_Exercise objective:_ Restate the full set of records exactly, without adding or dropping a word.

_Data:_
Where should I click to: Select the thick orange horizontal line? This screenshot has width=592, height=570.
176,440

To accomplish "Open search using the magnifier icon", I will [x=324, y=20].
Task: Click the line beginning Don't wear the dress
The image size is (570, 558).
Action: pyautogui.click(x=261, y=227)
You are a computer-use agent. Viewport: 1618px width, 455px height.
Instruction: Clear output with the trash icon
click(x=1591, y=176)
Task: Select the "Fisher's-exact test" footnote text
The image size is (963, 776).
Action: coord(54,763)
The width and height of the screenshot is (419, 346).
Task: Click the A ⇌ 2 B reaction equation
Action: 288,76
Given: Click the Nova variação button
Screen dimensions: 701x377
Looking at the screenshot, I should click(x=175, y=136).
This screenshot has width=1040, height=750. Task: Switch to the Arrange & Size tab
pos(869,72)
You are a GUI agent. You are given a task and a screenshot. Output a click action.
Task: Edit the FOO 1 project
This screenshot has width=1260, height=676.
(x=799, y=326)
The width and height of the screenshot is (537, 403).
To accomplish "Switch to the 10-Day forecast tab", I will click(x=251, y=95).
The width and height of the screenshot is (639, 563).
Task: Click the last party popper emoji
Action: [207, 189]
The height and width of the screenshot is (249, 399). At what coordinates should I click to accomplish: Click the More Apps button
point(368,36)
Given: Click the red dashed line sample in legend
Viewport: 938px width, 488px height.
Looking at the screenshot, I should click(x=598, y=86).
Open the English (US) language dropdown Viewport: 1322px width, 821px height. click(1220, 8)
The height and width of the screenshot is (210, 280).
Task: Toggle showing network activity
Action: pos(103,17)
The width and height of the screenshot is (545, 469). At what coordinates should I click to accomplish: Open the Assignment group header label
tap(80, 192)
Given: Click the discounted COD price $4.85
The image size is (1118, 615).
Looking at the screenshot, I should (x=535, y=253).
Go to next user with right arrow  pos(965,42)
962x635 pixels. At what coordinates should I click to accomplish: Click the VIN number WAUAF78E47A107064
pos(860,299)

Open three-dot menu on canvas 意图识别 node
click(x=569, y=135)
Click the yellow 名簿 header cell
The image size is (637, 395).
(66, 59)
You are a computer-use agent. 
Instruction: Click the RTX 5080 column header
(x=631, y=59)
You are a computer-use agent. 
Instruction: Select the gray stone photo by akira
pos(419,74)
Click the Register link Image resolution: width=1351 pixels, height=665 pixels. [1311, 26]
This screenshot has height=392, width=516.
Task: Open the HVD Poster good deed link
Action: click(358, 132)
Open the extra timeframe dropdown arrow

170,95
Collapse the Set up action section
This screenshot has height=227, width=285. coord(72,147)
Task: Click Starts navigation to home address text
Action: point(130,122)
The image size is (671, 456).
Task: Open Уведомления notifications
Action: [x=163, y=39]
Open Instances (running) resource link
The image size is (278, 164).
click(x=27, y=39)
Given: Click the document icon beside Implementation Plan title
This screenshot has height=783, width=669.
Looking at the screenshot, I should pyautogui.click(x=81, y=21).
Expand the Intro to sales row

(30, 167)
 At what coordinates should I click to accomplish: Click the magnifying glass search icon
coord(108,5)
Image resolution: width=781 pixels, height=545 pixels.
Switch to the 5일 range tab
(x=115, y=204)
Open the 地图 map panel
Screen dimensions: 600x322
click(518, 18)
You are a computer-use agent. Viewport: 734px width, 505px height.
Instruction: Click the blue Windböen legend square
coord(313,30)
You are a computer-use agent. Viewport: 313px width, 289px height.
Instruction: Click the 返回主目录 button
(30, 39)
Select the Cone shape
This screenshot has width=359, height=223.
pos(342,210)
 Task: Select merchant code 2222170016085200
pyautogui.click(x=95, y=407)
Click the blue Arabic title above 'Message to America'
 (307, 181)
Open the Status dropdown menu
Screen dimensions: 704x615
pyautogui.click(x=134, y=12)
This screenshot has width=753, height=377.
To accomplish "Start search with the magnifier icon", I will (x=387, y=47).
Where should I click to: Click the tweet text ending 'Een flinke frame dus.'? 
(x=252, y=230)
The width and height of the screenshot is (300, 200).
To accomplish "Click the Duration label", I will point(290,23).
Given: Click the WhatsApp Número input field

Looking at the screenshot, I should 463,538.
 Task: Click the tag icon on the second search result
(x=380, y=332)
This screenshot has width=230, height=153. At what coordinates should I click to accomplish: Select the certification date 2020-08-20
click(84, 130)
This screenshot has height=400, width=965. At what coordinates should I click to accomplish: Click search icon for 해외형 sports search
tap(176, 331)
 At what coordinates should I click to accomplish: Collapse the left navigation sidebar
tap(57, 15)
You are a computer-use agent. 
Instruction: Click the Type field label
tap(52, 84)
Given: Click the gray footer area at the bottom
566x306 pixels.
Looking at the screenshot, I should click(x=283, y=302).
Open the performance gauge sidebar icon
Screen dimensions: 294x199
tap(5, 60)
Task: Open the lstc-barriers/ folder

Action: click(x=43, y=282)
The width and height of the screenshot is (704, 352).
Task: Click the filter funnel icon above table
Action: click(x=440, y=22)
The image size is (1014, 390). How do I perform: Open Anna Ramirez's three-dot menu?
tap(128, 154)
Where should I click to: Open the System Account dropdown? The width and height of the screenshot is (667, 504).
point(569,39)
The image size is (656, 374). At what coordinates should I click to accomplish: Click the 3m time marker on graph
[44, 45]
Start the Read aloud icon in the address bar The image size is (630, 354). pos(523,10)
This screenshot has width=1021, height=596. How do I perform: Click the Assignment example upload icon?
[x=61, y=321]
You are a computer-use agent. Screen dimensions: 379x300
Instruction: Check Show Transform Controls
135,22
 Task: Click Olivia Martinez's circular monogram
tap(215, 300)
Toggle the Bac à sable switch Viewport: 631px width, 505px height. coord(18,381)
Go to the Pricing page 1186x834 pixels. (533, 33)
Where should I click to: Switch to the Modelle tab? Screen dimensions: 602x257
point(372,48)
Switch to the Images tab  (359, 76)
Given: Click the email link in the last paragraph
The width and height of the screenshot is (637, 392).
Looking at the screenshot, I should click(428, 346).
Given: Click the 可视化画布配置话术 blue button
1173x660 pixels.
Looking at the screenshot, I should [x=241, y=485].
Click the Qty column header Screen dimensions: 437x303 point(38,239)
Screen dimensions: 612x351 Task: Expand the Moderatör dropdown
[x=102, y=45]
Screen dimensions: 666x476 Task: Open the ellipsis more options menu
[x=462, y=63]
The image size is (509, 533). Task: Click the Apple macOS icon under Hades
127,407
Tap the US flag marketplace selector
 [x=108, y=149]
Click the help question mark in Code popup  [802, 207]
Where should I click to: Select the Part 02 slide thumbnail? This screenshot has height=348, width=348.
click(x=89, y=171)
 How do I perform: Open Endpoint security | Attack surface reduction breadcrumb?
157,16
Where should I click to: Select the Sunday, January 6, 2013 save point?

_Task solution:_
Where should I click to: Select the thick orange horizontal line? This screenshot has width=592, height=570.
176,440

To accomplish "Open search using the magnifier icon", I will [x=324, y=20].
Task: Click the line beginning Don't wear the dress
The image size is (570, 558).
Action: pyautogui.click(x=261, y=227)
You are a computer-use agent. Viewport: 1618px width, 455px height.
Instruction: Clear output with the trash icon
click(x=1591, y=176)
Task: Select the "Fisher's-exact test" footnote text
The image size is (963, 776).
Action: coord(54,763)
The width and height of the screenshot is (419, 346).
Task: Click the A ⇌ 2 B reaction equation
Action: 288,76
Given: Click the Nova variação button
Screen dimensions: 701x377
Looking at the screenshot, I should click(x=175, y=136).
This screenshot has width=1040, height=750. Task: Switch to the Arrange & Size tab
pos(869,72)
You are a GUI agent. You are given a task and a screenshot. Output a click action.
Task: Edit the FOO 1 project
This screenshot has width=1260, height=676.
(x=799, y=326)
The width and height of the screenshot is (537, 403).
To accomplish "Switch to the 10-Day forecast tab", I will click(x=251, y=95).
The width and height of the screenshot is (639, 563).
Task: Click the last party popper emoji
Action: [207, 189]
The height and width of the screenshot is (249, 399). At what coordinates should I click to accomplish: Click the More Apps button
point(368,36)
Given: Click the red dashed line sample in legend
Viewport: 938px width, 488px height.
Looking at the screenshot, I should click(x=598, y=86).
Open the English (US) language dropdown Viewport: 1322px width, 821px height. click(1220, 8)
The height and width of the screenshot is (210, 280).
Task: Toggle showing network activity
Action: pos(103,17)
The width and height of the screenshot is (545, 469). At what coordinates should I click to accomplish: Open the Assignment group header label
tap(80, 192)
Given: Click the discounted COD price $4.85
The image size is (1118, 615).
Looking at the screenshot, I should (x=535, y=253).
Go to next user with right arrow  pos(965,42)
962x635 pixels. At what coordinates should I click to accomplish: Click the VIN number WAUAF78E47A107064
pos(860,299)

Open three-dot menu on canvas 意图识别 node
click(x=569, y=135)
Click the yellow 名簿 header cell
The image size is (637, 395).
(66, 59)
You are a computer-use agent. 
Instruction: Click the RTX 5080 column header
(x=631, y=59)
You are a computer-use agent. 
Instruction: Select the gray stone photo by akira
pos(419,74)
Click the Register link Image resolution: width=1351 pixels, height=665 pixels. [1311, 26]
This screenshot has height=392, width=516.
Task: Open the HVD Poster good deed link
Action: click(358, 132)
Open the extra timeframe dropdown arrow

170,95
Collapse the Set up action section
This screenshot has height=227, width=285. coord(72,147)
Task: Click Starts navigation to home address text
Action: point(130,122)
The image size is (671, 456).
Task: Open Уведомления notifications
Action: [x=163, y=39]
Open Instances (running) resource link
The image size is (278, 164).
click(x=27, y=39)
Given: Click the document icon beside Implementation Plan title
This screenshot has height=783, width=669.
Looking at the screenshot, I should pyautogui.click(x=81, y=21).
Expand the Intro to sales row

(30, 167)
 At what coordinates should I click to accomplish: Click the magnifying glass search icon
coord(108,5)
Image resolution: width=781 pixels, height=545 pixels.
Switch to the 5일 range tab
(x=115, y=204)
Open the 地图 map panel
Screen dimensions: 600x322
click(518, 18)
You are a computer-use agent. Viewport: 734px width, 505px height.
Instruction: Click the blue Windböen legend square
coord(313,30)
You are a computer-use agent. Viewport: 313px width, 289px height.
Instruction: Click the 返回主目录 button
(30, 39)
Select the Cone shape
This screenshot has width=359, height=223.
pos(342,210)
 Task: Select merchant code 2222170016085200
pyautogui.click(x=95, y=407)
Click the blue Arabic title above 'Message to America'
 (307, 181)
Open the Status dropdown menu
Screen dimensions: 704x615
pyautogui.click(x=134, y=12)
This screenshot has width=753, height=377.
To accomplish "Start search with the magnifier icon", I will (x=387, y=47).
Where should I click to: Click the tweet text ending 'Een flinke frame dus.'? 
(x=252, y=230)
The width and height of the screenshot is (300, 200).
To accomplish "Click the Duration label", I will point(290,23).
Given: Click the WhatsApp Número input field

Looking at the screenshot, I should 463,538.
 Task: Click the tag icon on the second search result
(x=380, y=332)
This screenshot has width=230, height=153. At what coordinates should I click to accomplish: Select the certification date 2020-08-20
click(84, 130)
This screenshot has height=400, width=965. At what coordinates should I click to accomplish: Click search icon for 해외형 sports search
tap(176, 331)
 At what coordinates should I click to accomplish: Collapse the left navigation sidebar
tap(57, 15)
You are a computer-use agent. 
Instruction: Click the Type field label
tap(52, 84)
Given: Click the gray footer area at the bottom
566x306 pixels.
Looking at the screenshot, I should click(x=283, y=302).
Open the performance gauge sidebar icon
Screen dimensions: 294x199
tap(5, 60)
Task: Open the lstc-barriers/ folder

Action: click(x=43, y=282)
The width and height of the screenshot is (704, 352).
Task: Click the filter funnel icon above table
Action: click(x=440, y=22)
The image size is (1014, 390). How do I perform: Open Anna Ramirez's three-dot menu?
tap(128, 154)
Where should I click to: Open the System Account dropdown? The width and height of the screenshot is (667, 504).
point(569,39)
The image size is (656, 374). At what coordinates should I click to accomplish: Click the 3m time marker on graph
[44, 45]
Start the Read aloud icon in the address bar The image size is (630, 354). pos(523,10)
This screenshot has width=1021, height=596. How do I perform: Click the Assignment example upload icon?
[x=61, y=321]
You are a computer-use agent. Screen dimensions: 379x300
Instruction: Check Show Transform Controls
135,22
 Task: Click Olivia Martinez's circular monogram
tap(215, 300)
Toggle the Bac à sable switch Viewport: 631px width, 505px height. coord(18,381)
Go to the Pricing page 1186x834 pixels. (533, 33)
Where should I click to: Switch to the Modelle tab? Screen dimensions: 602x257
point(372,48)
Switch to the Images tab  (359, 76)
Given: Click the email link in the last paragraph
The width and height of the screenshot is (637, 392).
Looking at the screenshot, I should click(428, 346).
Given: Click the 可视化画布配置话术 blue button
1173x660 pixels.
Looking at the screenshot, I should [x=241, y=485].
Click the Qty column header Screen dimensions: 437x303 point(38,239)
Screen dimensions: 612x351 Task: Expand the Moderatör dropdown
[x=102, y=45]
Screen dimensions: 666x476 Task: Open the ellipsis more options menu
[x=462, y=63]
The image size is (509, 533). Task: Click the Apple macOS icon under Hades
127,407
Tap the US flag marketplace selector
 [x=108, y=149]
Click the help question mark in Code popup  [802, 207]
Where should I click to: Select the Part 02 slide thumbnail? This screenshot has height=348, width=348.
click(x=89, y=171)
 How do I perform: Open Endpoint security | Attack surface reduction breadcrumb?
157,16
Where should I click to: Select the Sunday, January 6, 2013 save point?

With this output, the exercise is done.